- Goal
Gather each line of the items below that contains the word "will".

- Source material
## Start
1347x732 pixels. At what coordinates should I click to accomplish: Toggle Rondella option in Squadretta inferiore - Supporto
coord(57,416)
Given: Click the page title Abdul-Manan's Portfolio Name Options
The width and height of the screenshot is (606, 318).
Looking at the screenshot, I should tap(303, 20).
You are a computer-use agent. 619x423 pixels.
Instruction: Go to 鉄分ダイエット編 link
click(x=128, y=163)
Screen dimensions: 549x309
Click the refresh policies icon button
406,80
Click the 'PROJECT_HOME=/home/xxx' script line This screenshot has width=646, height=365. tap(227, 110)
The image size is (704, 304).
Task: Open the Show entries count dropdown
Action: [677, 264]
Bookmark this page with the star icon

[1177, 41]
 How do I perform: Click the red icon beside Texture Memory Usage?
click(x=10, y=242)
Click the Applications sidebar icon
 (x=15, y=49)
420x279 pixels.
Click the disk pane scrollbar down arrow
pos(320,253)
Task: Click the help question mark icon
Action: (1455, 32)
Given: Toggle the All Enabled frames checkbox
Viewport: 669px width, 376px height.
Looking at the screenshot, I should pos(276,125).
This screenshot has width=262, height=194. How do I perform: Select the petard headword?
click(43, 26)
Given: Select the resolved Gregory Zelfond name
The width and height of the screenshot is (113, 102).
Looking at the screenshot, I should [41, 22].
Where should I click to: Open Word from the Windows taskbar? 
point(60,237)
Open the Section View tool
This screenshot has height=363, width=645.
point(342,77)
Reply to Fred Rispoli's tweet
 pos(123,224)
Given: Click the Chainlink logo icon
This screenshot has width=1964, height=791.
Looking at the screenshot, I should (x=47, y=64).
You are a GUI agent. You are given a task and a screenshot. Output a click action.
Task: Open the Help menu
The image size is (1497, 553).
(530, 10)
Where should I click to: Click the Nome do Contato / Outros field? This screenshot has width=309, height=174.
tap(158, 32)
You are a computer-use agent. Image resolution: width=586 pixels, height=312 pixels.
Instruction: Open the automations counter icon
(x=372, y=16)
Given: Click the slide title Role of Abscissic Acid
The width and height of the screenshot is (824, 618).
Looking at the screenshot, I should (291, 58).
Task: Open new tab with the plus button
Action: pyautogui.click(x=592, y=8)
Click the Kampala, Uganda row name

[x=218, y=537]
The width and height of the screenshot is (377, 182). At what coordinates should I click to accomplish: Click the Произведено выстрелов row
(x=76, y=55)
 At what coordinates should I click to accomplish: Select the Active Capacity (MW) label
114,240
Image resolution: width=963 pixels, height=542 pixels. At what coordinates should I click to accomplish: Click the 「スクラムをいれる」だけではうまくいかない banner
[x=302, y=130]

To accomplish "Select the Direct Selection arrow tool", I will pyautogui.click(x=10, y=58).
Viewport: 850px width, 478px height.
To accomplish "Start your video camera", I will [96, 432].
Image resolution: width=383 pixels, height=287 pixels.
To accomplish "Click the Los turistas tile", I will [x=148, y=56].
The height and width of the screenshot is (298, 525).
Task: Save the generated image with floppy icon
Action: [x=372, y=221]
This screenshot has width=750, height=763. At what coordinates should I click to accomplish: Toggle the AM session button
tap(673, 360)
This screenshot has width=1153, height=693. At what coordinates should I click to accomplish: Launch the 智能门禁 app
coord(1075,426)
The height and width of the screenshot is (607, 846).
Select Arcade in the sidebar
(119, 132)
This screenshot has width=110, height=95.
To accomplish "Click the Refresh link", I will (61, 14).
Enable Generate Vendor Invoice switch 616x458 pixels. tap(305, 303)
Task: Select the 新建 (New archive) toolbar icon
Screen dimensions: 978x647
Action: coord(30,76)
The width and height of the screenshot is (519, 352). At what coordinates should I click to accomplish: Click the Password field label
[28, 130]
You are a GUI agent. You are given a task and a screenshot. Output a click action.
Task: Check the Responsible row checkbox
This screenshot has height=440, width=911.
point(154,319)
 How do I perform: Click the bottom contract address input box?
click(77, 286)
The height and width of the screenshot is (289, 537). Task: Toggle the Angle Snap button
## End
- Worked solution
To accomplish "Select the Direct Selection arrow tool", I will pyautogui.click(x=10, y=58).
To accomplish "Start your video camera", I will [96, 432].
To accomplish "Click the Los turistas tile", I will [x=148, y=56].
To accomplish "Click the Refresh link", I will (61, 14).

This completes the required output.